Board won't put moratorium on wind farms
RED WING — The wind energy debate in Goodhue County continues to play itself out in lengthy public meetings, but a possible resolution remains at least a few weeks away.
On Tuesday, the Goodhue County Board heard 37 public comments — many of which broke the three-minute time limit — before unanimously voting to deny a moratorium on wind farm construction and an amendment that sought a 0.6-mile — or 1-kilometer — setback. Almost all the speakers supported for those two measures.
Instead, the board will send the issue back for consideration by a three-person subcommittee within the Public Advisory Commission. It will be chaired by Joan Volz.
That was the PAC's recommendation to the board after its April 19 meeting, which had most of the 60-person crowd prepared for Tuesday's ruling. Volz will meet with staff later this week in preparations for the first meeting, which is expected to take place next week. It's unclear how long updating the county ordinance will take, though commissioner Ron Allen urged them to act quickly.
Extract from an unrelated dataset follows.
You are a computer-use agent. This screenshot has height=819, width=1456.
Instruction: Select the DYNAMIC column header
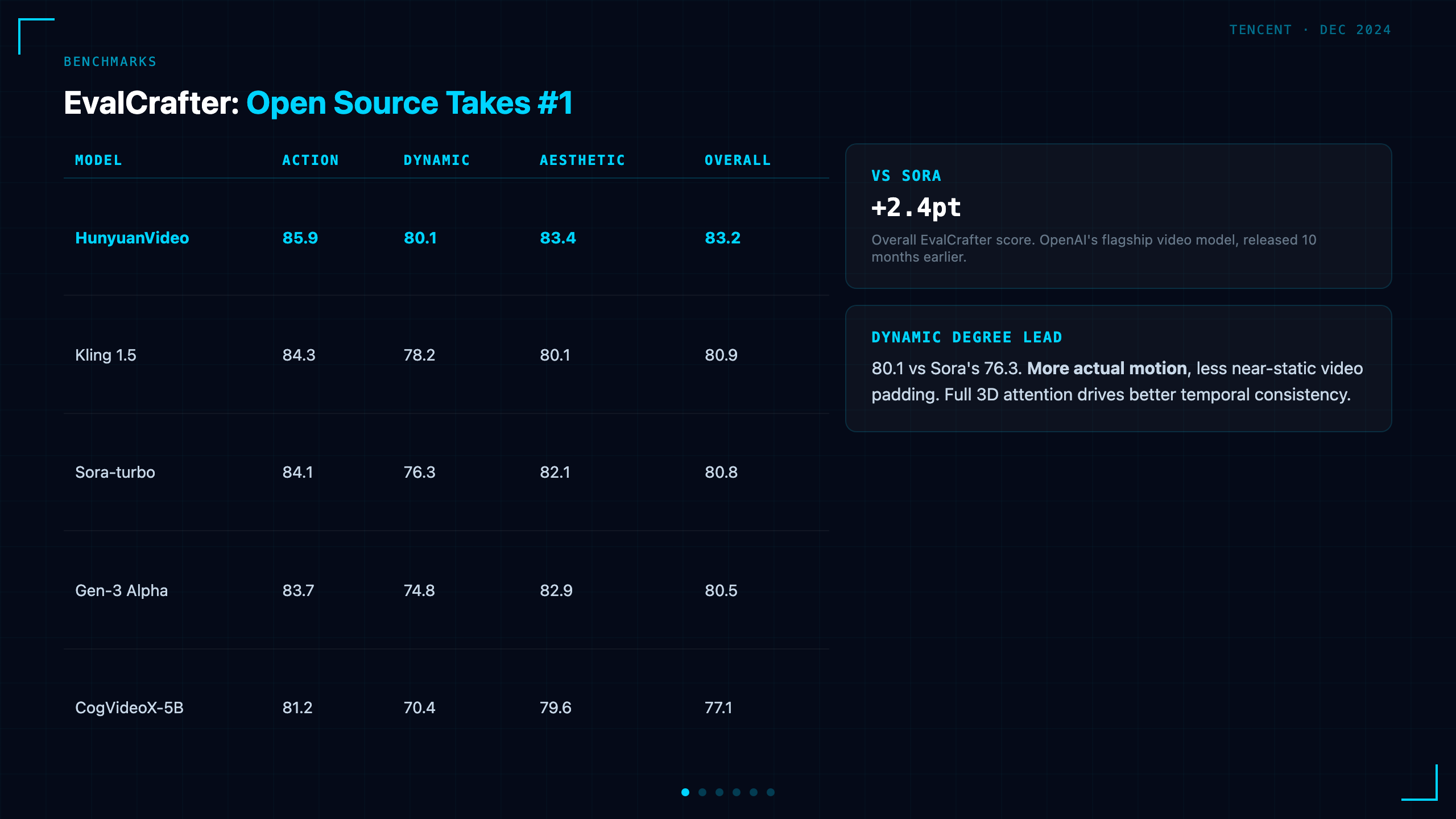click(x=437, y=160)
Senior wind developer Ben Kerl of Goodhue Wind, which is one of three proposed wind farms in the county, says the new timeline works with the company's. Goodhue Wind's 78-megawatt proposal is accepting public comments for at least the next 30 days while it awaits a site permit meeting with the Public Utilities Commission. It isn't scheduled yet but is expected to take place in June.
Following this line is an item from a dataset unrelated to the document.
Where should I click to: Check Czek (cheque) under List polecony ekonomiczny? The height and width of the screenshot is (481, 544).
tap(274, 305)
Goodhue Wind's proposed wind farm covers 32,000 acres in central Goodhue County, near Goodhue.
Despite the apparent setback, opponents of the wind projects feel their message is starting to gain traction.
"Best $546 I ever spent," said Steve Groth, who proposed the changes along with Paul Reese. "It's not over yet. People are starting to wake up."
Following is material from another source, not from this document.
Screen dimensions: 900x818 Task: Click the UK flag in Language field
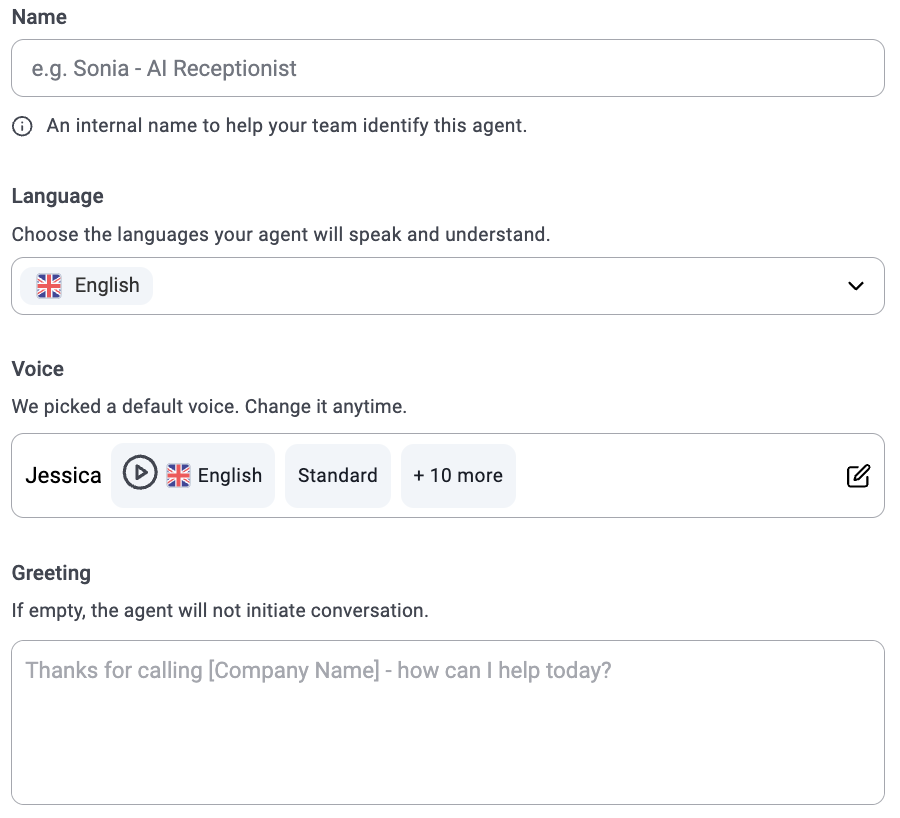click(x=49, y=286)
Goodhue Wind has more than 100 contracts signed as part of its 32,000-acre project. However, opposition continues to line up against it and against other wind projects.
At least four of the five townships in Goodhue County tried to adopt a setback or moratorium. The city of Zumbrota has asked for a 2-mile buffer zone.
Goodhue City Council member Leia Ryan said Tuesday that the city wants the same buffer zone, citing a 64-acre investment property to the west of the city.
It remains a tricky issue because the county has siting and regulatory authority on projects up to 5 megawatts. Stricter regulations adopted by the county with regard to larger projects can be disregarded by the PUC if "good cause" is found, while also leaving the county open to litigation, according to county attorney Stephen Betcher.